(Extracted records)
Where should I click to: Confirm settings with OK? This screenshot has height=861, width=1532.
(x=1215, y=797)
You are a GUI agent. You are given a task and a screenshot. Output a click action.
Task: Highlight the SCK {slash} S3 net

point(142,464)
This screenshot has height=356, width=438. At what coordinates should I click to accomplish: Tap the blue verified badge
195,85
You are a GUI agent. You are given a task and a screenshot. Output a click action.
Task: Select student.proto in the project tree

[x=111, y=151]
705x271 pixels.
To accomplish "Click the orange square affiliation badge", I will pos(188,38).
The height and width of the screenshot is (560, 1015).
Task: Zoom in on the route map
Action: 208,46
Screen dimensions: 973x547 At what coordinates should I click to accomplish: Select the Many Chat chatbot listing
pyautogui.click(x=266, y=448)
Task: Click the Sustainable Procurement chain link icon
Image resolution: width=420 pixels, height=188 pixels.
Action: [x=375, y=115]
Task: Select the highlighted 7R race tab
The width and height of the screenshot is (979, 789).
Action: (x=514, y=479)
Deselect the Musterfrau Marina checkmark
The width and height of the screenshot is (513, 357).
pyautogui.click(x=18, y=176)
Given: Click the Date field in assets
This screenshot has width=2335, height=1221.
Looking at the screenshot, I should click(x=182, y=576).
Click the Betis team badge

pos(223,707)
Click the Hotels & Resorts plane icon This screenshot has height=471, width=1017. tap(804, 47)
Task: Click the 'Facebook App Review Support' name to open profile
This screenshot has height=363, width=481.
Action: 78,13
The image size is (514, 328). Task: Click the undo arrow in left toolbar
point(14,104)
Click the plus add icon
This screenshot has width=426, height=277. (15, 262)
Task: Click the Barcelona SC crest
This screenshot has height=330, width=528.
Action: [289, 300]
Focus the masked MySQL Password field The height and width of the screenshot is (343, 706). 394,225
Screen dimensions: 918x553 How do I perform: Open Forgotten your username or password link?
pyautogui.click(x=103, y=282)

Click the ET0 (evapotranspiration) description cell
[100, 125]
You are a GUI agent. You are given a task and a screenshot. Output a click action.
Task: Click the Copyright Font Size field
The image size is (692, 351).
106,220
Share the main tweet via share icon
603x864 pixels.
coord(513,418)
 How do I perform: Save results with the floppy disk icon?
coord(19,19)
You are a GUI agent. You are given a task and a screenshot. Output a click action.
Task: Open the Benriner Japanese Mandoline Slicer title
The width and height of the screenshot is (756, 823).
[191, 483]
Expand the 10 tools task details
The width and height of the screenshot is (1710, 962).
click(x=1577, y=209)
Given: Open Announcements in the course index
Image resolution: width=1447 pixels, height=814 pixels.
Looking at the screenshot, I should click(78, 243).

[REQUIREMENT]
Set every record down again exactly as written.

[ANSWER BOX]
Where should I click to: Confirm settings with OK? This screenshot has height=861, width=1532.
(x=1215, y=797)
You are a GUI agent. You are given a task and a screenshot. Output a click action.
Task: Highlight the SCK {slash} S3 net

point(142,464)
This screenshot has height=356, width=438. At what coordinates should I click to accomplish: Tap the blue verified badge
195,85
You are a GUI agent. You are given a task and a screenshot. Output a click action.
Task: Select student.proto in the project tree

[x=111, y=151]
705x271 pixels.
To accomplish "Click the orange square affiliation badge", I will pos(188,38).
The height and width of the screenshot is (560, 1015).
Task: Zoom in on the route map
Action: 208,46
Screen dimensions: 973x547 At what coordinates should I click to accomplish: Select the Many Chat chatbot listing
pyautogui.click(x=266, y=448)
Task: Click the Sustainable Procurement chain link icon
Image resolution: width=420 pixels, height=188 pixels.
Action: [x=375, y=115]
Task: Select the highlighted 7R race tab
The width and height of the screenshot is (979, 789).
Action: (x=514, y=479)
Deselect the Musterfrau Marina checkmark
The width and height of the screenshot is (513, 357).
pyautogui.click(x=18, y=176)
Given: Click the Date field in assets
This screenshot has width=2335, height=1221.
Looking at the screenshot, I should click(x=182, y=576).
Click the Betis team badge

pos(223,707)
Click the Hotels & Resorts plane icon This screenshot has height=471, width=1017. tap(804, 47)
Task: Click the 'Facebook App Review Support' name to open profile
This screenshot has height=363, width=481.
Action: 78,13
The image size is (514, 328). Task: Click the undo arrow in left toolbar
point(14,104)
Click the plus add icon
This screenshot has width=426, height=277. (15, 262)
Task: Click the Barcelona SC crest
This screenshot has height=330, width=528.
Action: [289, 300]
Focus the masked MySQL Password field The height and width of the screenshot is (343, 706). 394,225
Screen dimensions: 918x553 How do I perform: Open Forgotten your username or password link?
pyautogui.click(x=103, y=282)

Click the ET0 (evapotranspiration) description cell
[100, 125]
You are a GUI agent. You are given a task and a screenshot. Output a click action.
Task: Click the Copyright Font Size field
The image size is (692, 351).
106,220
Share the main tweet via share icon
603x864 pixels.
coord(513,418)
 How do I perform: Save results with the floppy disk icon?
coord(19,19)
You are a GUI agent. You are given a task and a screenshot. Output a click action.
Task: Open the Benriner Japanese Mandoline Slicer title
The width and height of the screenshot is (756, 823).
[191, 483]
Expand the 10 tools task details
The width and height of the screenshot is (1710, 962).
click(x=1577, y=209)
Given: Open Announcements in the course index
Image resolution: width=1447 pixels, height=814 pixels.
Looking at the screenshot, I should click(78, 243).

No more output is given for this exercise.